In Apprendi v. New Jersey (2000) 530 U.S. 466, the United States Supreme Court held that “[o]ther than the fact of a prior conviction, any fact that increases the penalty for a crime beyond the prescribed statutory maximum must be submitted to a jury, and proved beyond a reasonable doubt.” (Id. at p. 490.) The Supreme Court subsequently held that “the ‘statutory maximum’ for Apprendi purposes is the maximum sentence a judge may impose solely on the basis of the facts reflected in the jury verdict or admitted by the defendant.” (Blakely v. Washington (2004) 542 U.S. 296, 303 (Blakely).) The high court recently made it clear that, “[i]n accord with Blakely, . . . the middle term prescribed in California’s statutes, not the upper term, is the relevant statutory maximum.” (Cunningham, supra, 549 U.S. at __ [127 S.Ct. at p. 868].) The court therefore concluded that the California determinate sentencing law was unconstitutional to the extent it authorized the trial court to impose an upper term sentence based on facts that were found by the court, rather than by a jury beyond a reasonable doubt. (Id. at p. 871.)
However, “as long as a single aggravating circumstance that renders a defendant eligible for the upper term sentence has been established in accordance with the requirements of Apprendi and its progeny, any additional fact finding engaged in by the trial court in selecting the appropriate sentence among the three available options does not violate the defendant’s right to jury trial.” (Black, supra, 41 Cal.4th at p. 812.) Thus, appellant’s first contention, that his right to jury trial was violated because the trial court relied on multiple factors including that a child victim was particularly vulnerable, and that appellant was armed with and used a weapon at the time of the commission of each of the crimes, must fail.
As appellant acknowledges, the right to a jury trial does not apply to the fact of a prior conviction. (Black, supra, 41 Cal.4th at p. 818; People v.

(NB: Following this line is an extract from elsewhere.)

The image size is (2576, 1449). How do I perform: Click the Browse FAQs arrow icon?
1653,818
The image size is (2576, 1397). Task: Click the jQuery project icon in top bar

Sandoval (2007) 41 Cal.4th 825, 836-837.) Moreover, the “‘prior conviction’ exception” must not be read too narrowly; it includes “not only the fact that a prior conviction occurred, but also other related issues that may be determined by examining the records of the prior convictions.” (Black, supra, at p. 819.)
The trial court’s determination that appellant had suffered a prior conviction and performed unsatisfactorily on probation or parole are the types of finding relating to a defendant’s recidivism “that may be determined by examining the records of the prior convictions” and is “‘typically and appropriately undertaken by a court.’” (Black, supra, 41 Cal.4th at pp. 819-820; accord, People v. Yim (2007) 152 Cal.App.4th 366, 370-371.) The probation report listed the number, dates, and offenses of appellant’s prior convictions, which showed that appellant was a serious danger to society and that his crimes were of increasing seriousness. Once the trial court made this determination, appellant was eligible for the upper term, which became the statutory maximum. (Black, supra, at p. 816.) Therefore we find no violation of Cunningham.
DISPOSITION
The judgment is affirmed.
We concur: BOREN, P. J., ASHMANN-GERST, J.